No, they don't. That's why nearly every enterprise has deployed intradomain QoS of some sort. Nearly everyone doing VoIP has to use QoS to prevent hosts (with "congestion control") from messing with their voice traffic. Others have had to deploy it to prevent non-mission-critical (or even prohibited) apps from interfering with mission-critical stuff. I had one customer that had to implement QoS on their entire WAN just to keep Outlook and web access from starving out their serial-over-X.25-over-IP business application. The people who pay for the network want to have control over it.
Especially when we don't even have a sample of working code today?
The IAB goes out of its way to solicit input on ongoing work, and now you whine about lack of working code?
I'm not whining (at least I don't think so), but I think it's very premature to talk about shim6 as the solution to IPv6 multihoming when it's not a deployable solution or even a fully specified one.
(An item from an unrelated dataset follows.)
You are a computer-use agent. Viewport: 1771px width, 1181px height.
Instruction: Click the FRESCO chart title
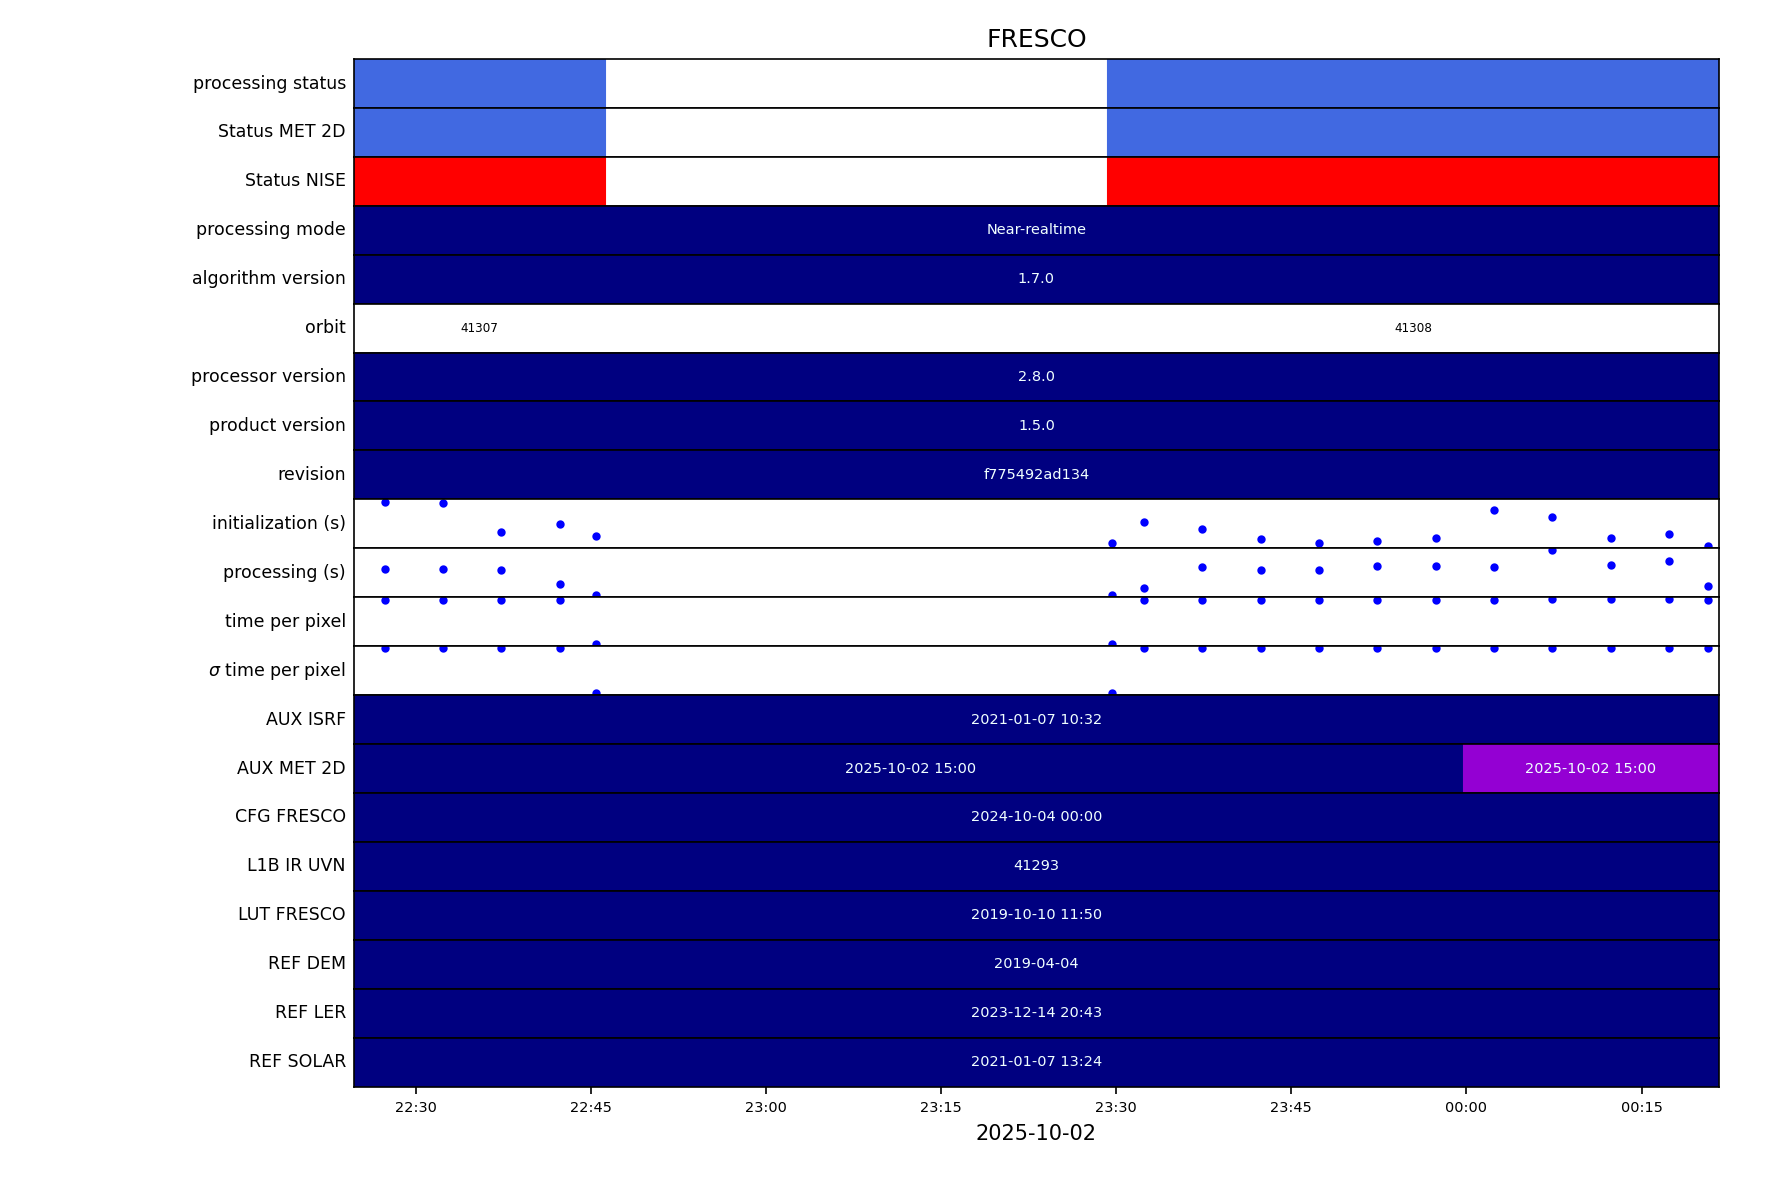pos(1036,39)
Now, some may take that as a sign the IETF needs to figure out how to handle 10^6 BGP prefixes... I'm not sure we'll be there for a few years with IPv6, but sooner or later we will, and someone needs to figure out what the Internet is going to look like at that point.
It won't look good. ISPs will have to buy much more expensive routers. At some point, people will start to filter out routes that they feel they can live without and universal reachability will be a thing of the past.
That's one possible end case. The other is that all of this is a tempest in a teapot and the growth of IPv6 PI routes will continue to be non-dominant just as PI is with IPv4. As others have noted, one prefix per ASN (which is the goal of IPv6 PI policy) is nowhere near enough to create a problem unless there's a serious explosion in ASN assignment. The policies for IPv4 are pretty darn lax, so if we don't have a problem today, why do people think we'll have a problem with stricter policies on the IPv6 side? And I'm the cynic...
It will be just like NAT: every individual problem will be solvable, but as an industry, or even a society, we'll be wasting enormous amounts of time, energy and money just because we didn't want to bite the bullet earlier on.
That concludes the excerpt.